May 30, 2007
The mother of my children rang me from Deauville and for probably the first time in her life asked me to retract something I had written. It was about Pal Sarkozy’s wife, Christine de Ganay, whom I described last week as the worst of a bad bunch. Well, I’m not exactly pussy-whipped, but Alexandra does have a point. I mixed up the cad’s wives. The poor de Ganey woman was left penniless with two young children by our pal Pal – and he is still very much with us as I saw a picture of him when his son was crowned at the Elysee. I simply mixed up his various wives and women and chose to call the best the worst.
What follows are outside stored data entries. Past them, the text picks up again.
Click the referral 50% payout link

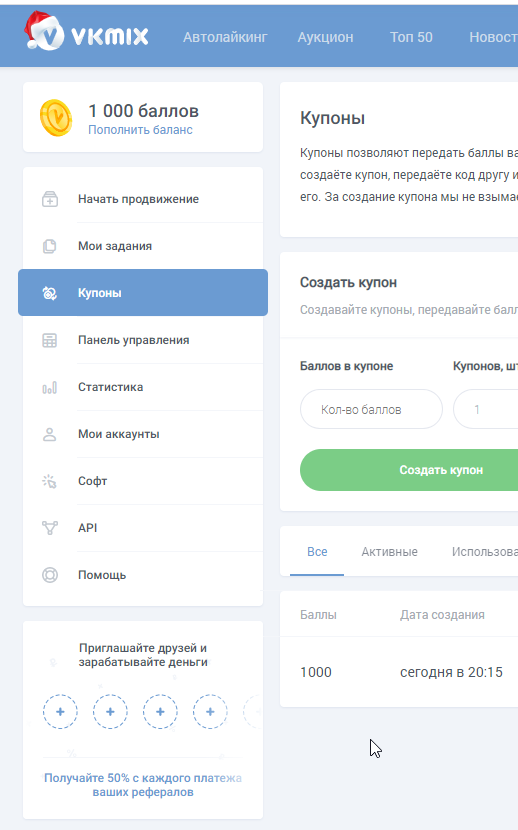coord(143,785)

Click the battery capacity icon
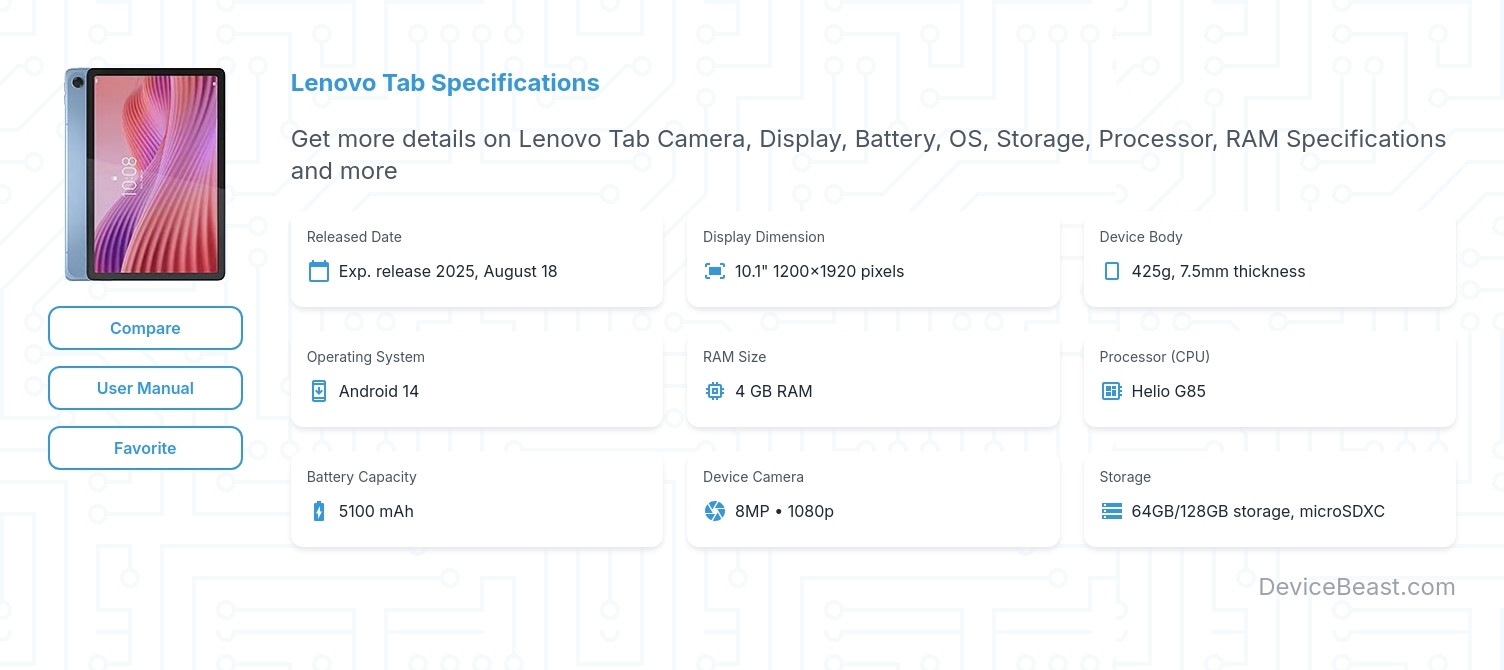coord(319,511)
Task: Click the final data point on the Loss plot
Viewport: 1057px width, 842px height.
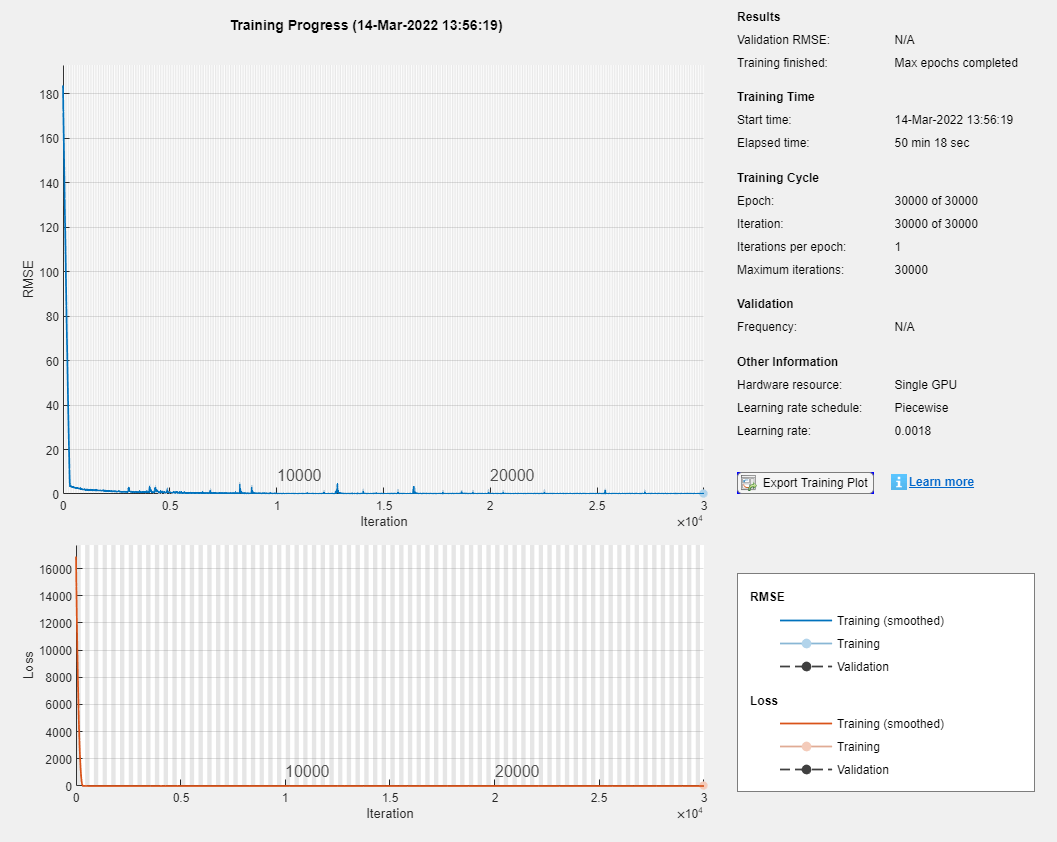Action: point(703,786)
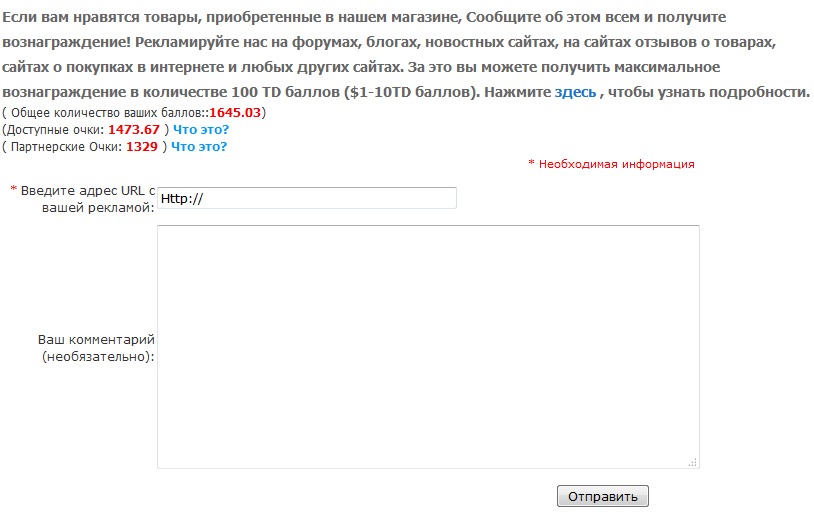Click the red asterisk beside the URL label
Screen dimensions: 814x512
pos(13,190)
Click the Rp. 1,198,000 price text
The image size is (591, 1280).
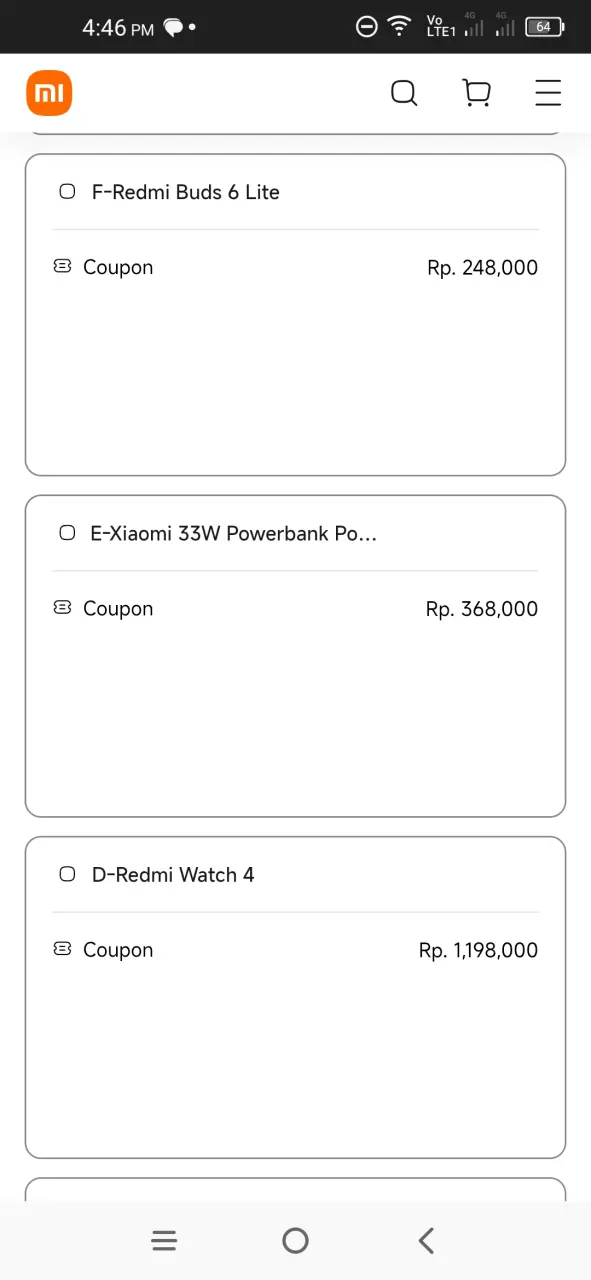click(478, 950)
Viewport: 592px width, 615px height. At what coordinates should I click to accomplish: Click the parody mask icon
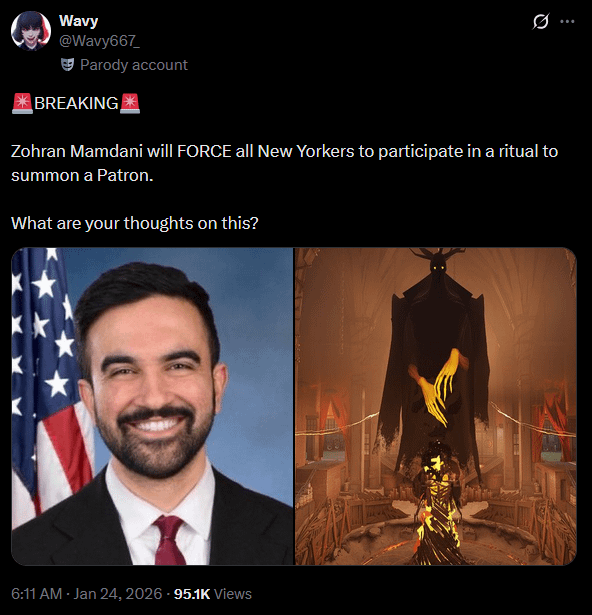coord(67,65)
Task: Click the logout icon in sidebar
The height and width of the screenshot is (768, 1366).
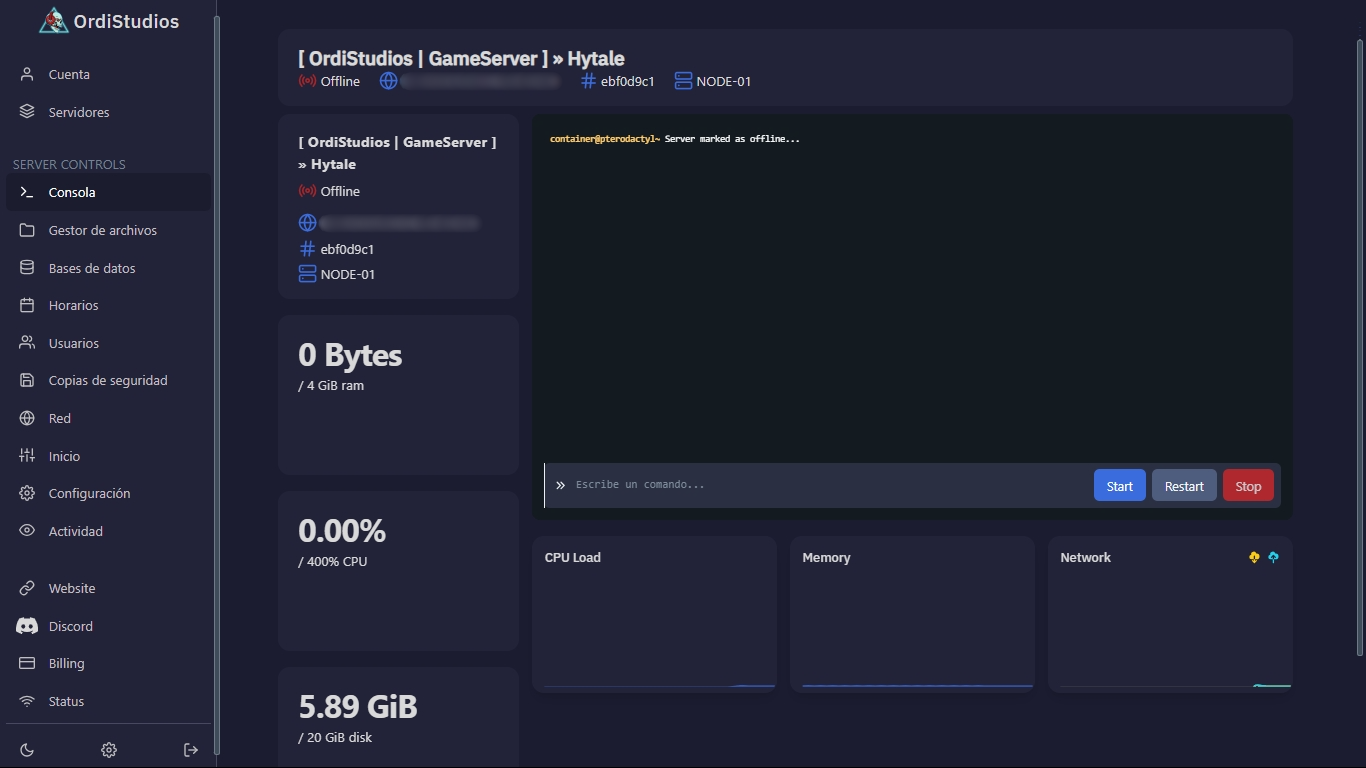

Stupid little Greek boy. This kind of thing happens to those who drink, fornicate (just) and think they know everything because they’ve been around for so long. My sincere apologies, and, believe you me, it’s not some Grabbit & Run hack lawyer who has sent me a threatening letter. Just the old wife asking me to play fair.
Be that as it may, my old boss Lord Black—I love it when the Yanks refer to him as Lord Conrad Black —seems to be doing well. The prosecution began like the Ardennes offensive conducted by my beloved Wehrmacht, but has now hit a rough patch. They came up with couple of bullshitters who had been promised an easy time where you can’t drop the soap, but, and it’s a very big but, if the jury has any sense, they’ll throw the case out the window and then comes party time. Conrad reminds me a lot of Richard Nixon. Misunderstood, portrayed as an ambitious anachronism, slapped with ludicrous adjectives by hacks whose copious research only cloak their prejudices. I have written about Black before, hence I will spare you. But I will yet again come back to Nixon.
He visited Moscow in July as vice-president to Ike, and at the Sokolniky Park American Exhibition, he had the famous contre-temps with Nikita Khrushchev over which super-power had the best kitchen. The Yanks won hands down. Uncle Sam had a lock on the contest. An all-mod kitchen complete with dishwasher and America’s most cherished possession—a huge refrigerator. The Russkies were still hauling ice from the Gulag in order to chill their vodka. Nikita baited Nixon, but my hero held his own. The American refrigerator was light years ahead of the Soviet Neanderthal contraption.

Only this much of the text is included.